Former US President Donald Trump's company and its finance chief are expected to be charged on Thursday with alleged tax-related crimes.

The Manhattan District Attorney's office will indict the Trump Organization and Allen Weisselberg, reports the BBC's US partner CBS News.

Mr Trump himself is not expected to be implicated personally in the case.

New York City has already cut business ties with the twice-impeached former president.

The Trump Organization is a family holding company that owns hotels, golf clubs and other properties.

Any criminal charges brought against it would mark the first in long-running investigations on alleged fraud by both the Manhattan district attorney and the state attorney general.

Charges by District Attorney Cyrus Vance on Thursday are expected to focus on whether Mr Weisselberg and other company executives received benefits such as apartment rentals or leased cars without reporting them properly on their tax returns, according to the reports, which first appeared in the Wall Street Journal.

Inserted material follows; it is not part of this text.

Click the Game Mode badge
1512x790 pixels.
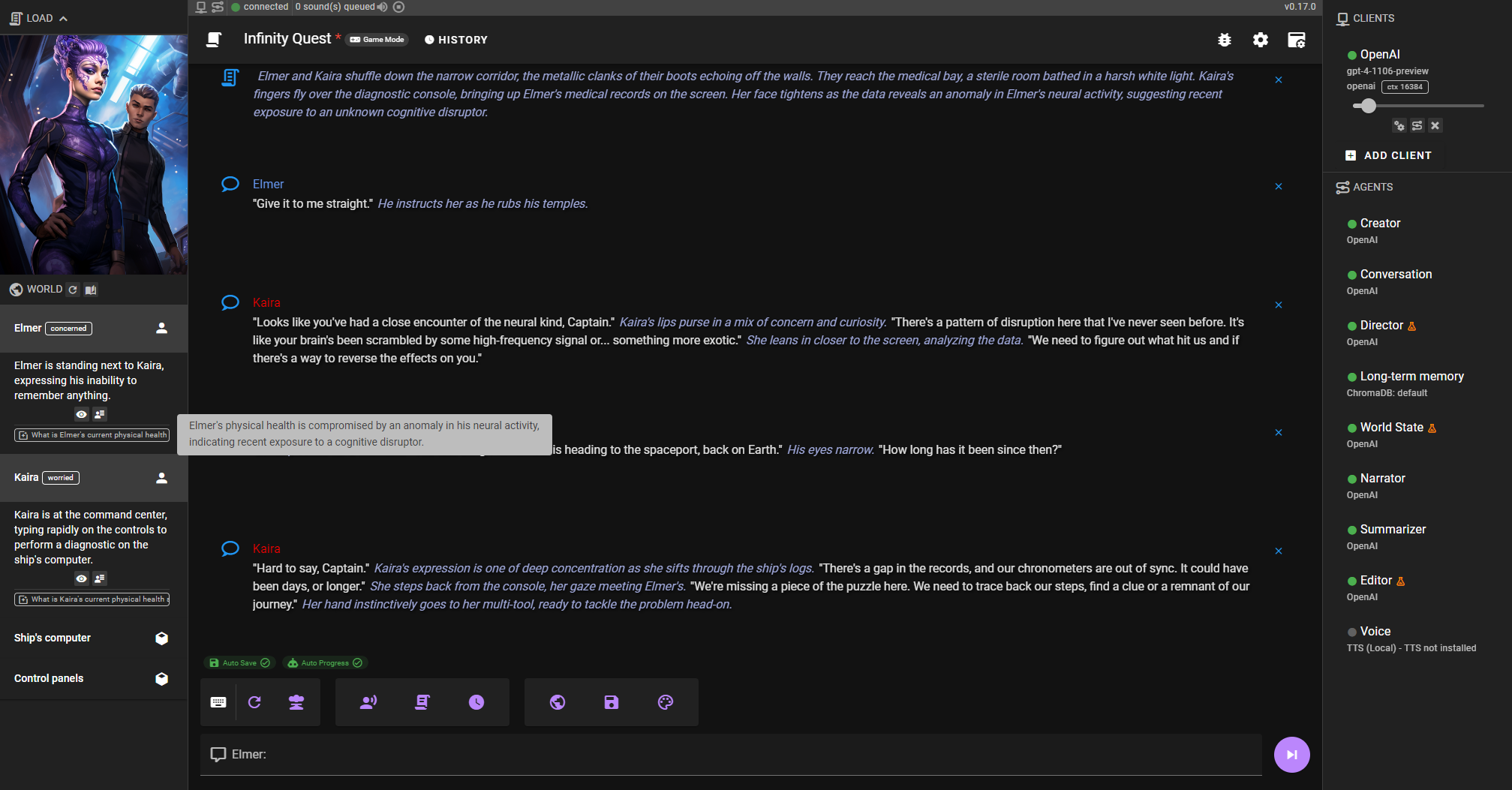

Mr Weisselberg is refusing to co-operate with prosecutors, according to the newspaper.

Mr Trump and his allies have said the investigations are politically motivated.

In a statement earlier this week, he said that the case was looking at "things that are standard practice throughout the US business community, and in no way a crime".

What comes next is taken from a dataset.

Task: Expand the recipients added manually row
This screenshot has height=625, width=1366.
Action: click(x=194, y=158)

If the company were found guilty, however, certain business partners might draw a line under their relationship with the Trump Organization, as well as facing fines.

New York City, for example, has already announced it will terminate contracts with the firm to run skating rinks, a carousel and a golf course, in the aftermath of the US Capitol riots.

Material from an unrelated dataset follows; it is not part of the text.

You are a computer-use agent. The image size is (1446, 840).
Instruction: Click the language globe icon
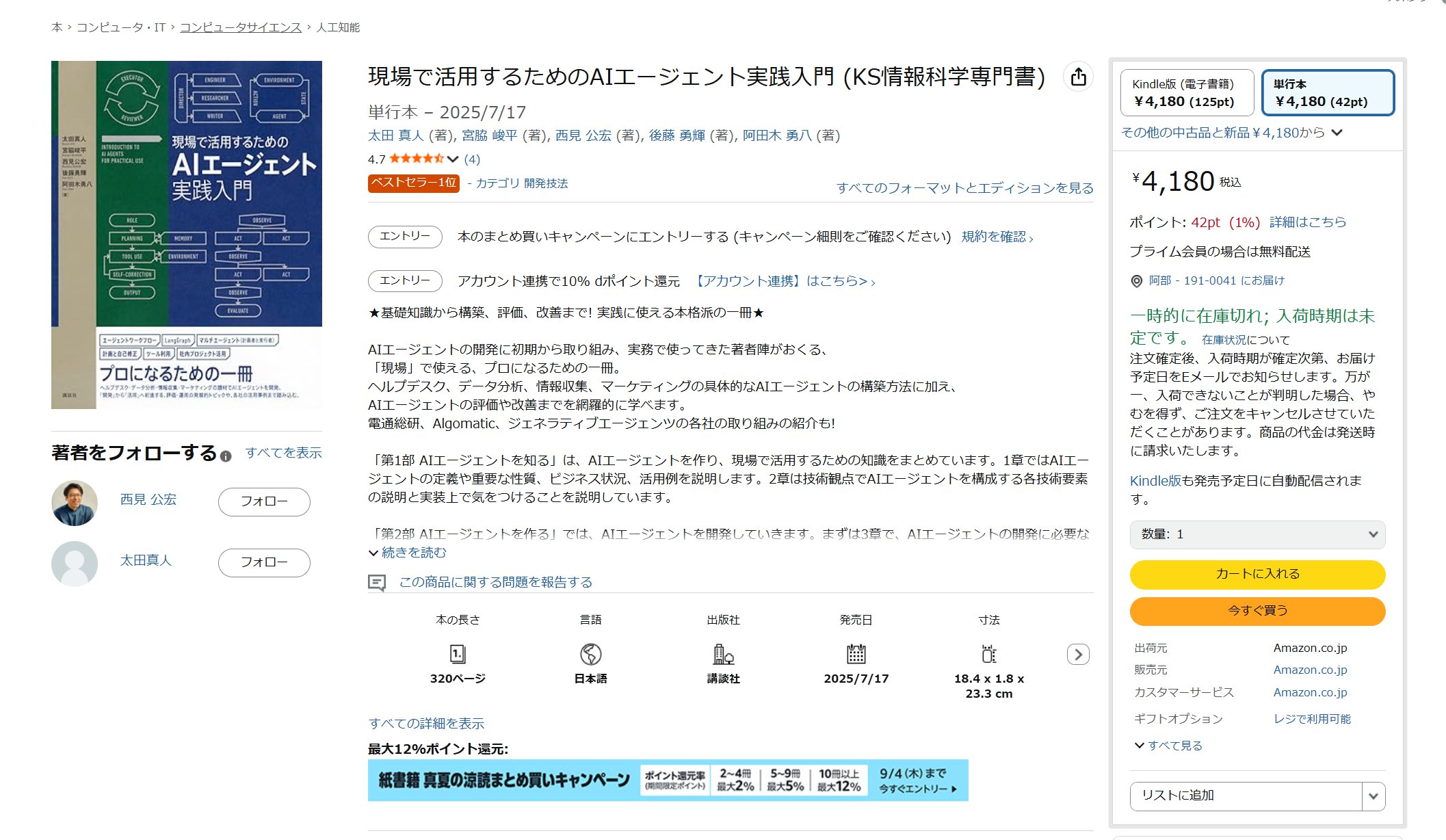pyautogui.click(x=590, y=654)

Daniel Goldman, who was lead lawyer in the US House of Representatives for the first impeachment of Mr Trump in 2019, tweeted that the indictment could spur lenders to call in their loans, driving the Trump Organization to bankruptcy.

The investigations will also take into account eight years of Mr Trump's personal and corporate tax returns, obtained by prosecutors after a long legal battle, which ended in the Supreme Court in February.

Mr Trump, who inherited money from his father and went on to become a property developer, is the first president since Gerald Ford in the 1970s not to have made his tax returns public.

Despite facing a number of investigations, the former president has denied any wrongdoing personally or in his business.

Representatives for the Trump Organization, Donald Trump and Allen Weisselberg did not immediately respond to the BBC's request for comment.